Something tells me my skeptical witness didn't much care about the big picture here, as I believe I was crouched between him and his baby powder. So as soon as I was done, I slung the camera back over my shoulder and disappeared into the dimming grey late afternoon.

Your turn: Ever behave oddly in public? How? Why?

* I've been watching the headlines since then. No reports of missing folks or recently-uncovered murders. So my conclusion is this guy was dumping garbage. Either way, a doofus extraordinaire. And next time, I'm calling it in.

2 comments:

rashbre said...

I'm sure your tyres are a bit better geared up for snow than ours in the other London. Its all gone now, although I've been in Norway this week, where there's still snow and frozen rivers and lakes.

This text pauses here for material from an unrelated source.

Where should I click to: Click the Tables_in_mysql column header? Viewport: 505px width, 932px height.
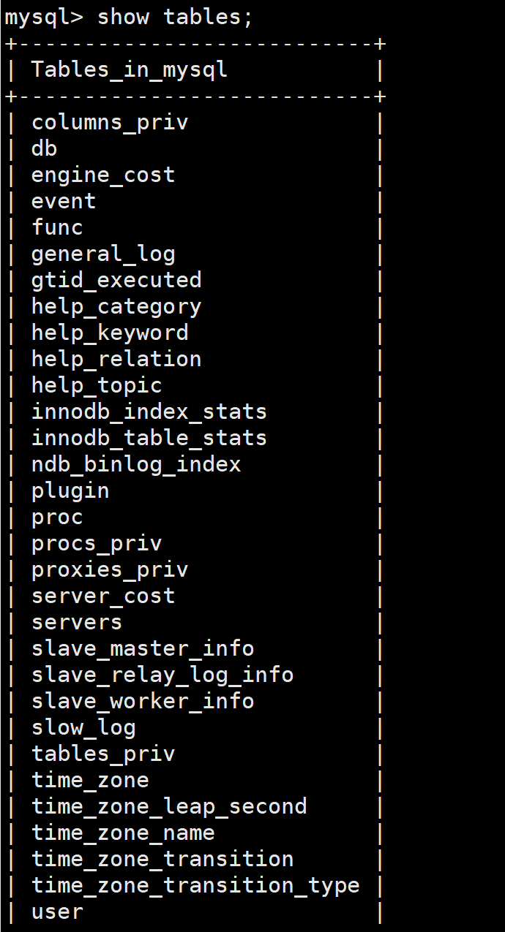pyautogui.click(x=130, y=69)
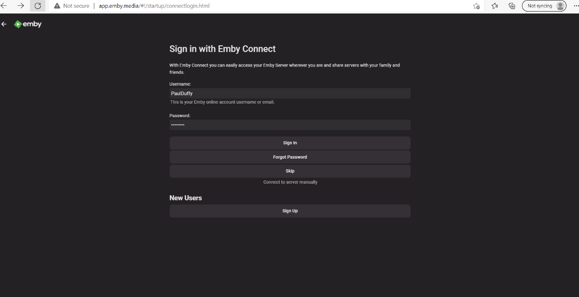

Jill Ellis-Worthington said...

Approached a mom in a discount shoe store who was young looking and hip enough to let her teen daughters toss shoes to each other across the aisle as they made their selections because she mentioned having nine children all together and it was coming on to Christmas and all interesting facts are stored in a scribe's mind for later use. "Hi, I know this is weird but here's my card and if you're not freaked out could you email me your contact info? I may contact you for an interview because large families are sort of rare these days and I always need sources." She smiled, took the card, said she wasn't freaked out. And . . . actually emailed me a couple of days later - true story. Writer's (and photogs) just take the world in differently. Yes?